Wednesday, July 27, 2005

Prague Trip Report, Part 6 (more Big 5th Day)



May 5th (piet kveten) was also the 60th anniversary of the uprising in Prague against the Nazi occupation troops, who had held the country since 1938 and were desperately trying to hold on to their conquests as allied forces approached in early May 1945. At noon, ferociously loud sirens/air raid horns were sounded throughout the city to remind Praguers and visitors of the anniversary. Re-enactments and ceremonies were held during the day and the following weekend.

We saw plaques throughout town that honored martyrs who died fighting the Nazis and noted that small golden wreaths had been placed adjacent to the plaques. Josef Kuník was the name of the Czech who died fighting the Germans near the tram stop, Albertov, for our hotel. Interestingly, perhaps at least a few of the resistance fighters appear to have had German-sounding surnames. Before the war, Czechoslovakia, which before nationhood in 1918 had been part of the Austro-Hungarian Empire, had a large population of ethnic Germans. Many of them were initially enthusiastic about the Nazi takeover in 1938, and some of them had collaborated to sabotage Czechoslovakia and abet the Nazi takeover, but as the war and occupation dragged on many of these German-Czechs became less and less enthusiastic about the Führer and his minions.

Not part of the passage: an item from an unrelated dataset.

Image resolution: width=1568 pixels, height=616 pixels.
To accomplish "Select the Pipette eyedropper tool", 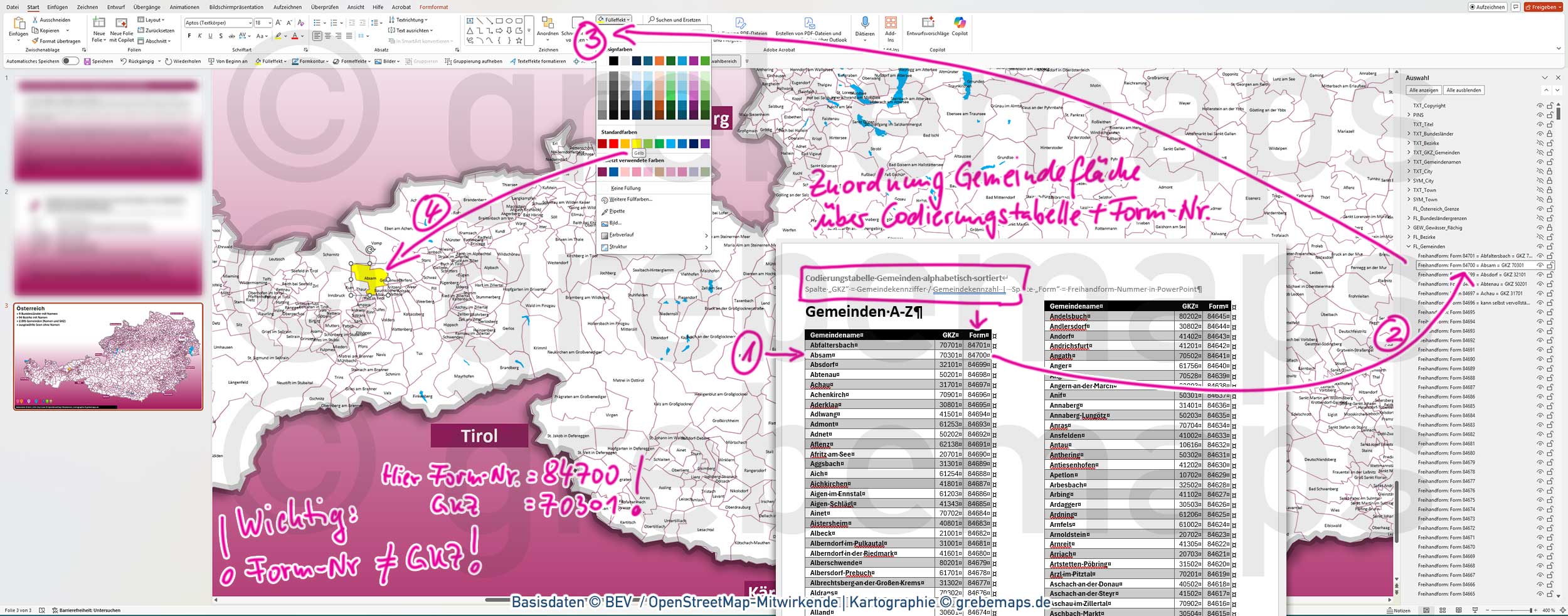I will (617, 211).
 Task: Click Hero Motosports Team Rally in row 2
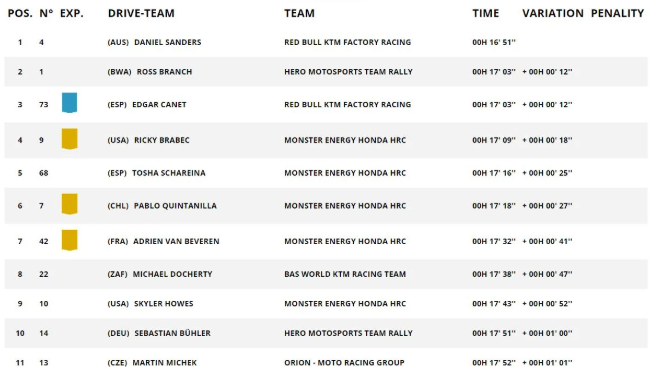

US forces under General Patton did liberate a small part of western Czechoslovakia from the Germans, but later had to withdraw as Czechoslovakia fell under the Soviet zone of post-war occupation. It was a few days after the uprising before Soviet troops entered Prague, so Praguers endured some days of bitter fighting.

Fortunately, damage to Prague was very limited during World War II and the city came out of the conflict relatively unscathed. In February of 1945 (after a less serious bombing some time before), an allied bombing mission to Dresden went astray and bombed Prague, damaging or destroying some churches and other buildings. I think the allied bombers also managed to knock out a plant that was churning out light bulbs vital to the Third Reich. I think the Nazis also blew up a token building or few on their way out of Prague in defeat in 1945. More seriously, many thousands of Czechs were killed by the Nazis during the war and Prague’s Jews were among the many victims of Nazi genocide. Whole villages, such as Lidice after the assassination of Hitler’s henchman Heydrich, were wiped out by Nazi reprisals and the Terezin (Theresienstadt, familiar to viewers of “War and Remembrance” based on Herman Wouk’s novel of the same name) transit camp was the site of the “golden ghetto” designed to fool outsiders before its residents were shipped off to the Auschwitz extermination camp (Oswiecim) in southern Poland.